=== EXERCISE REQUIREMENTS ===
Skip every picture, then write out exactly the lines of the listing below from the line that contains "Select the <Application" through the final line.

=== DATA UNDER STUDY ===
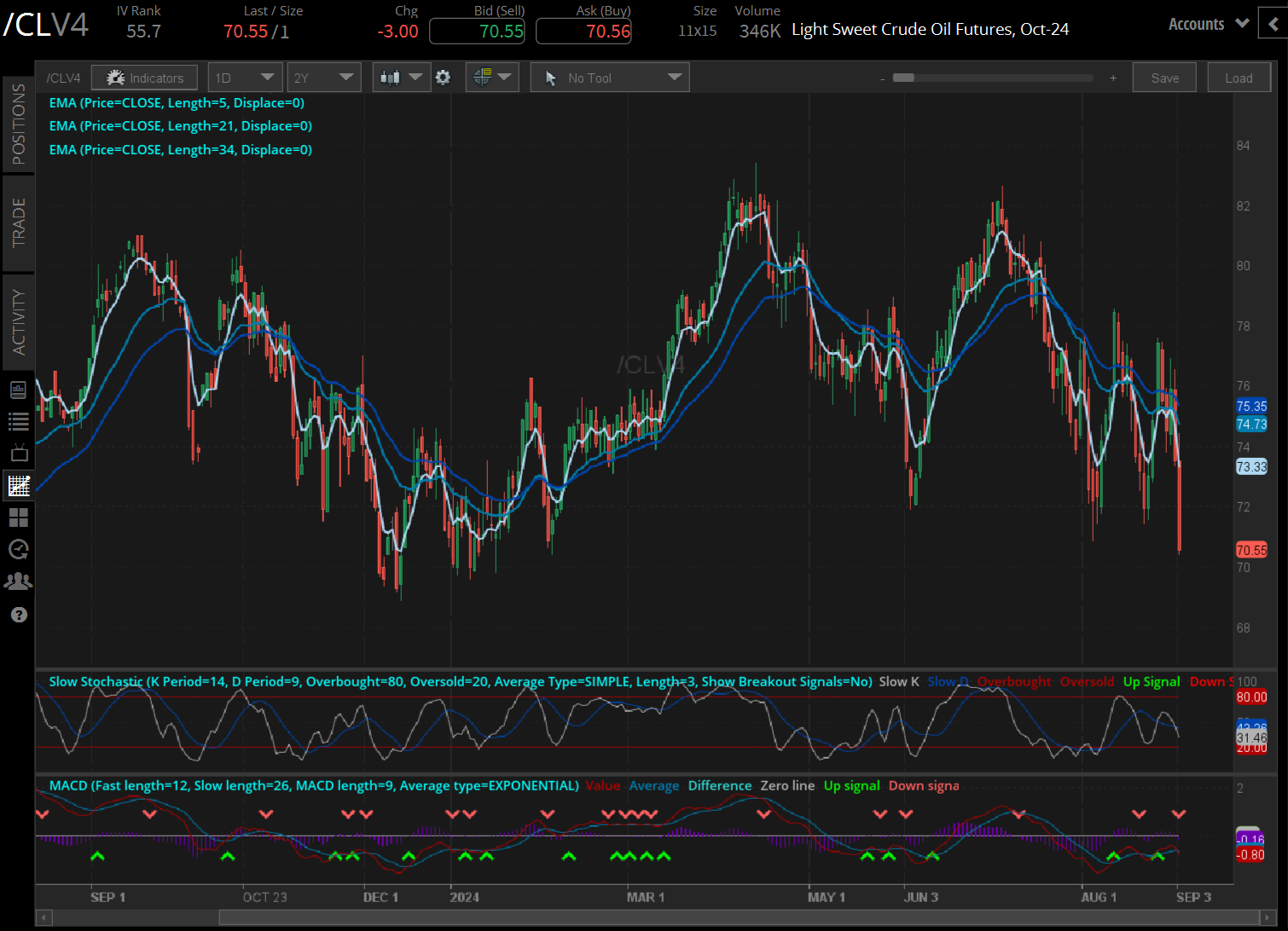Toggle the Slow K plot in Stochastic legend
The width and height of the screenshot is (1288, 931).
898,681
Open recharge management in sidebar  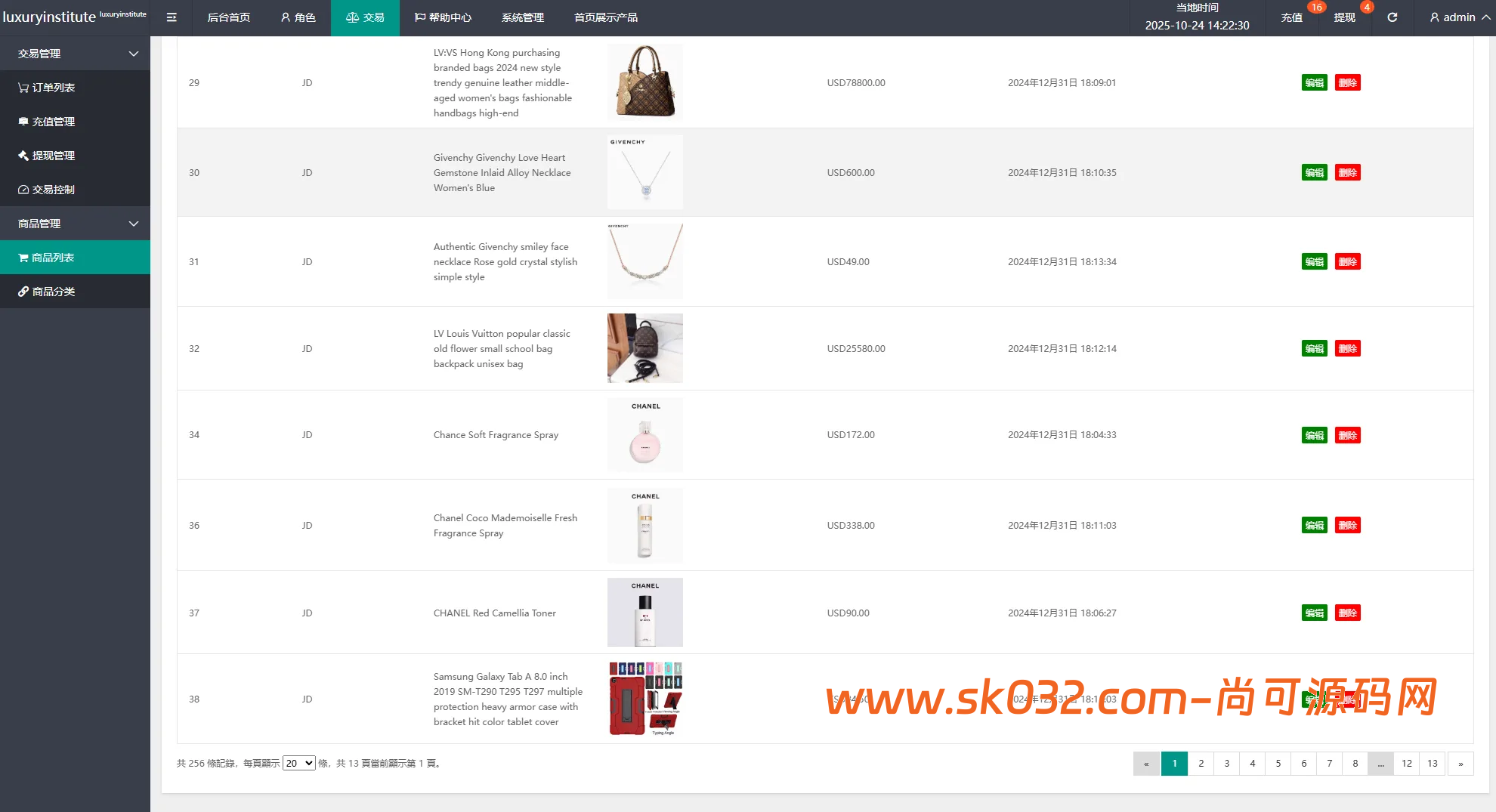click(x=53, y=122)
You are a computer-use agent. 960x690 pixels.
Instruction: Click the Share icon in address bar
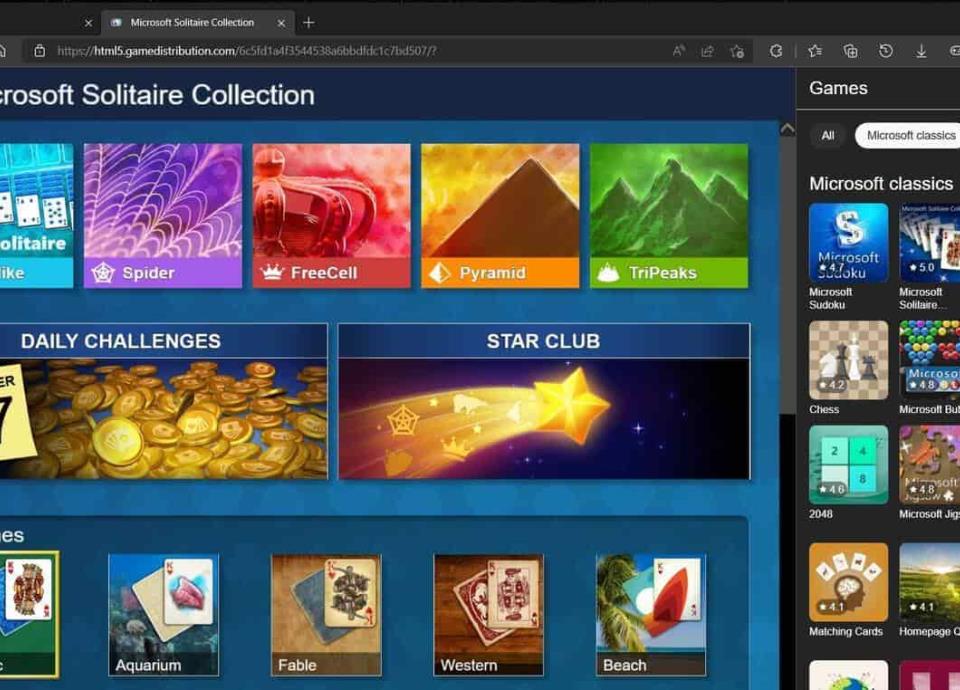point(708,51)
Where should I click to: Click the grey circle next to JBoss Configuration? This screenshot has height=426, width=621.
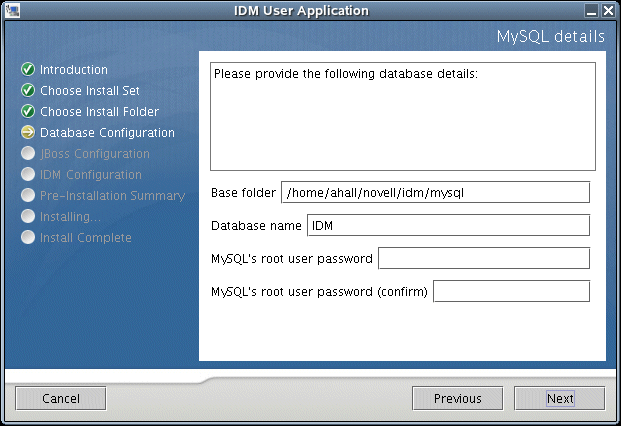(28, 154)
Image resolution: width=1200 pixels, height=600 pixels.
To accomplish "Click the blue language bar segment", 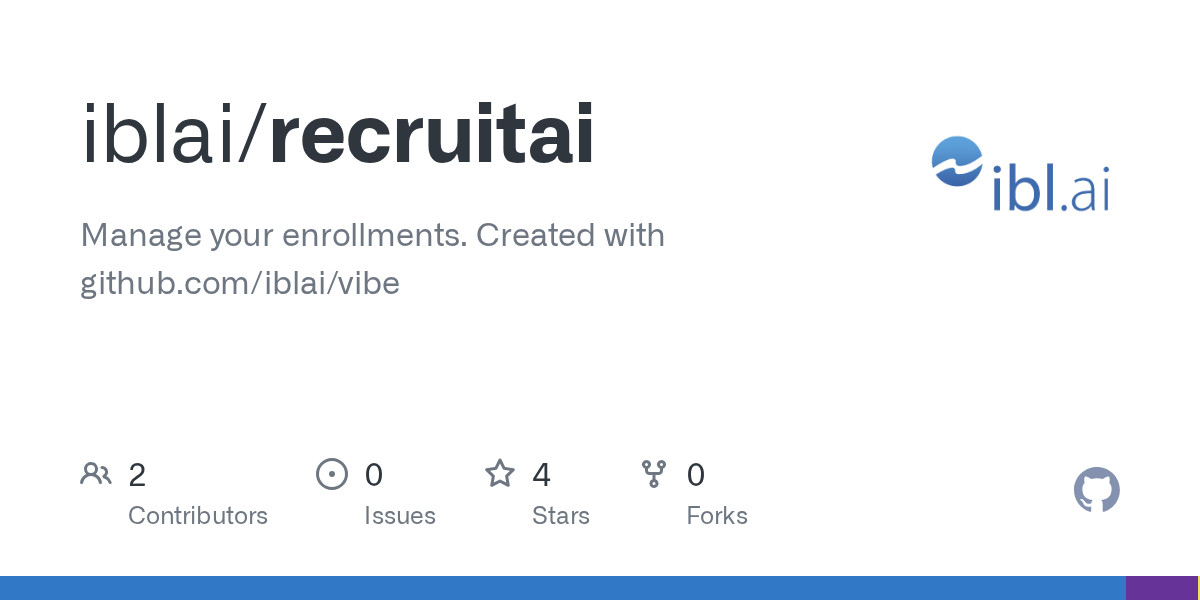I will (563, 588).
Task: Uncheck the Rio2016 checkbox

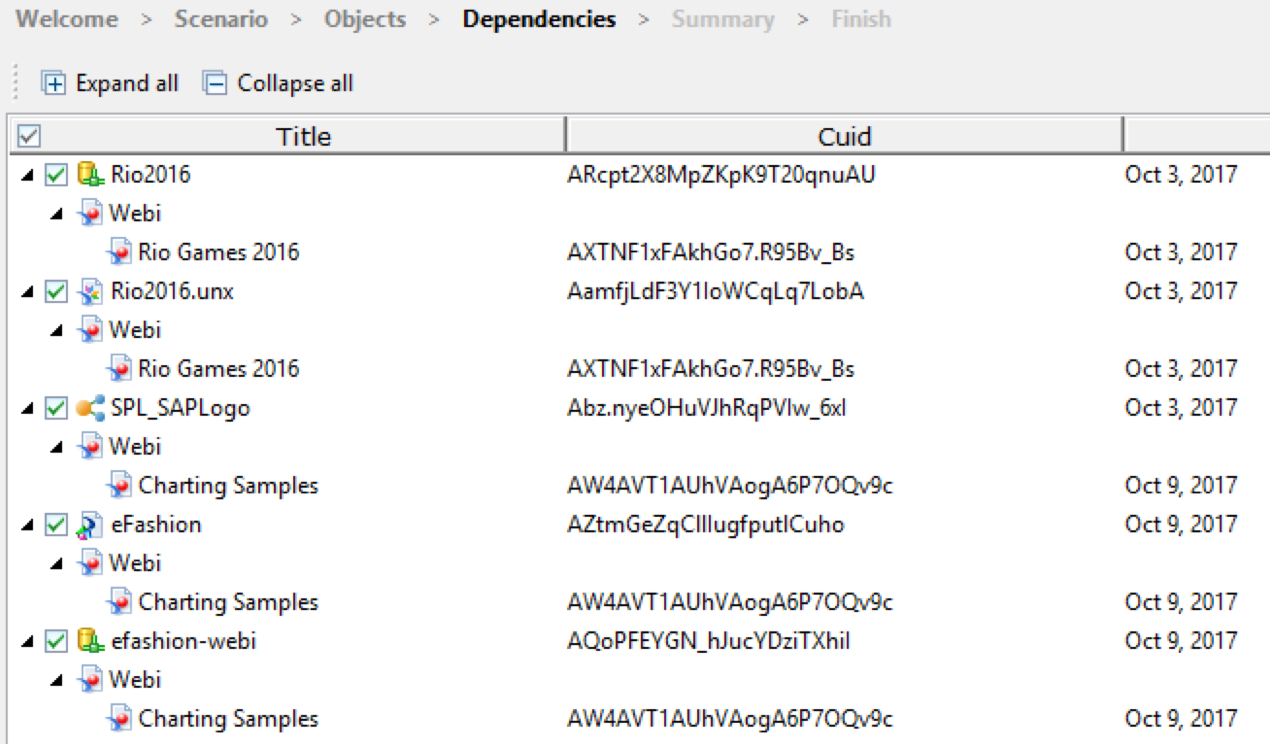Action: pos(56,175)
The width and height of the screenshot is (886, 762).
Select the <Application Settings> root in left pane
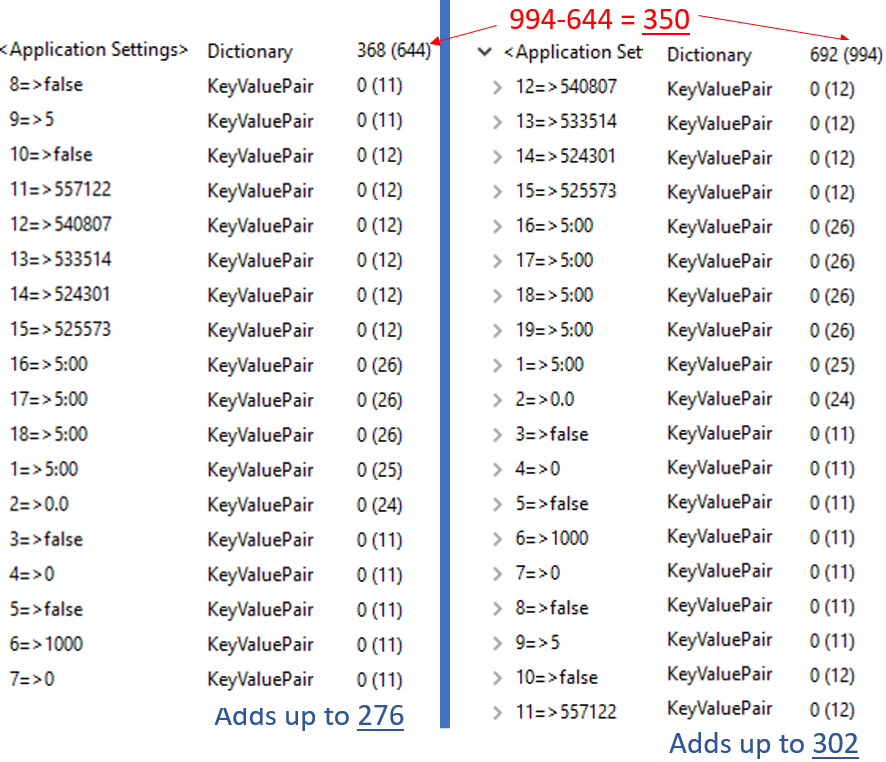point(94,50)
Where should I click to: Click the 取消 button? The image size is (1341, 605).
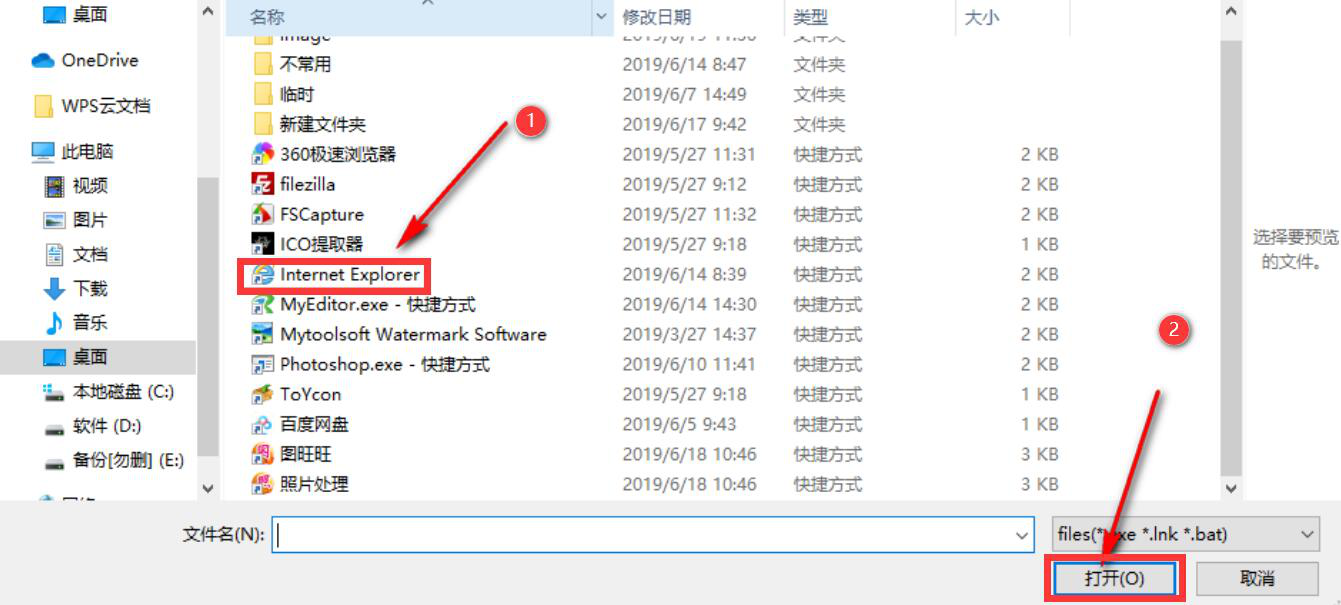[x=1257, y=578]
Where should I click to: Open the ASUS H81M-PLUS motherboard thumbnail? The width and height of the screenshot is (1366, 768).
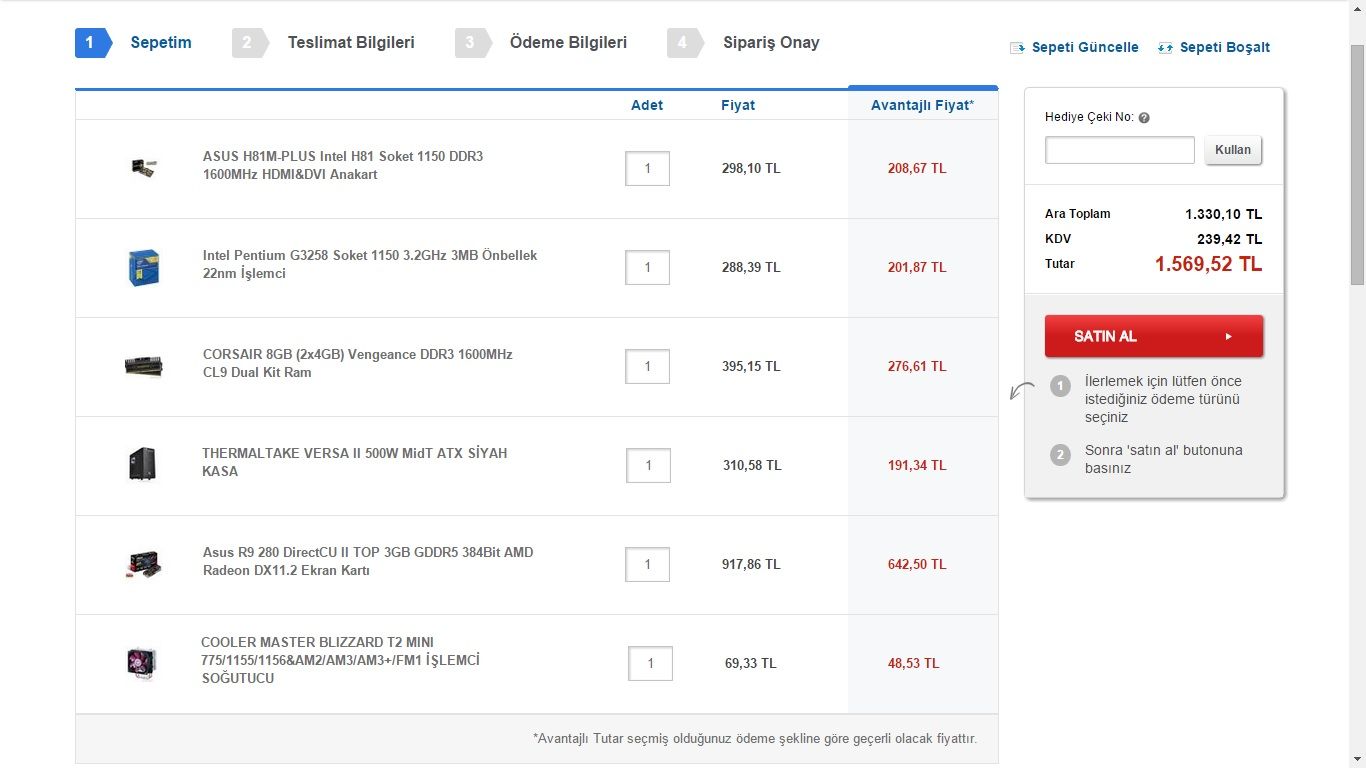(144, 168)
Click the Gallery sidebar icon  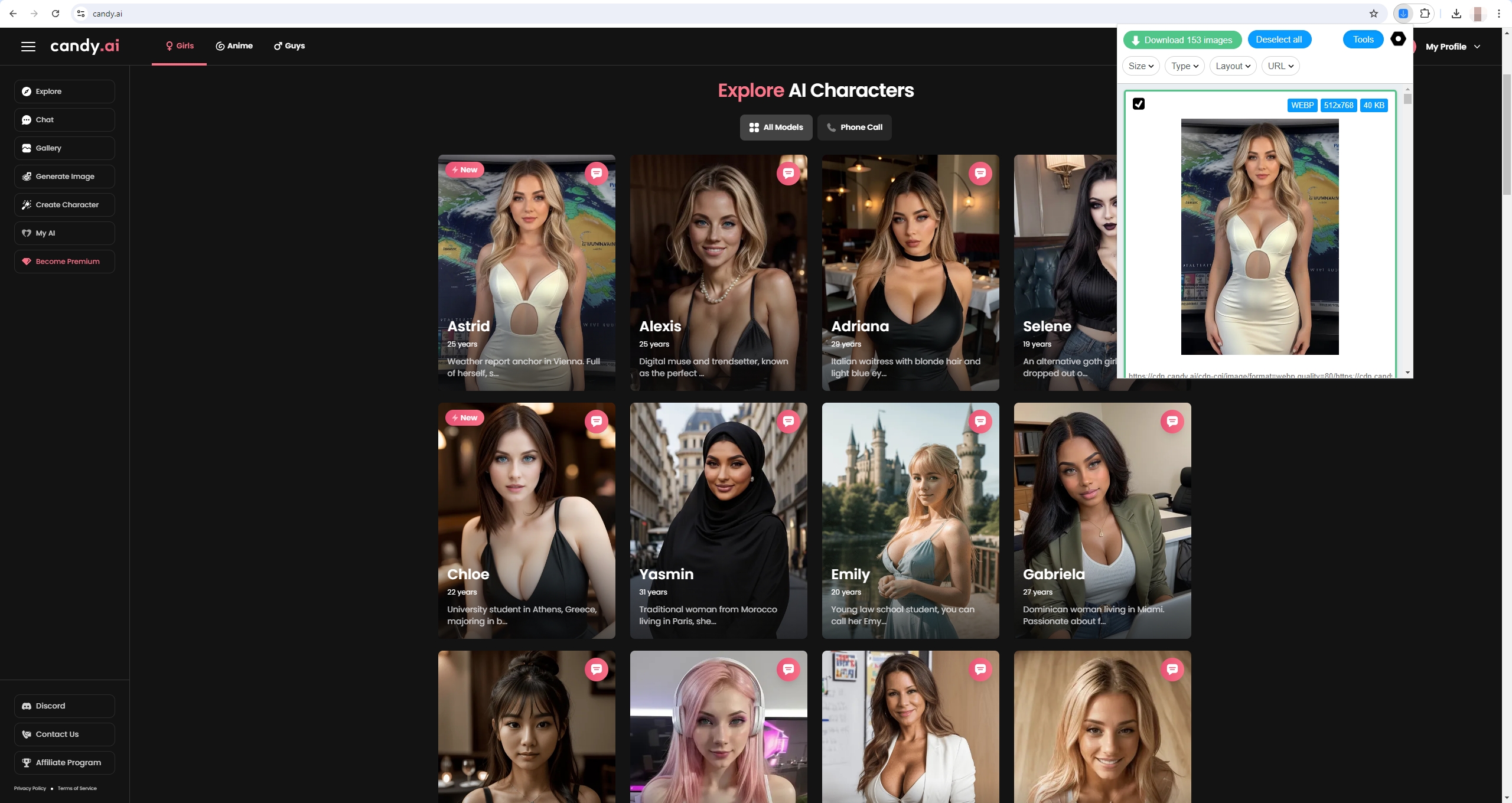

=== ANSWER FOR THIS EXERCISE ===
Select the <Application Settings> root in left pane
point(94,50)
Where should I click to: Click the 取消 button? The image size is (1341, 605).
[x=1257, y=578]
Where should I click to: Open the ASUS H81M-PLUS motherboard thumbnail? The width and height of the screenshot is (1366, 768).
(144, 168)
Click the Gallery sidebar icon  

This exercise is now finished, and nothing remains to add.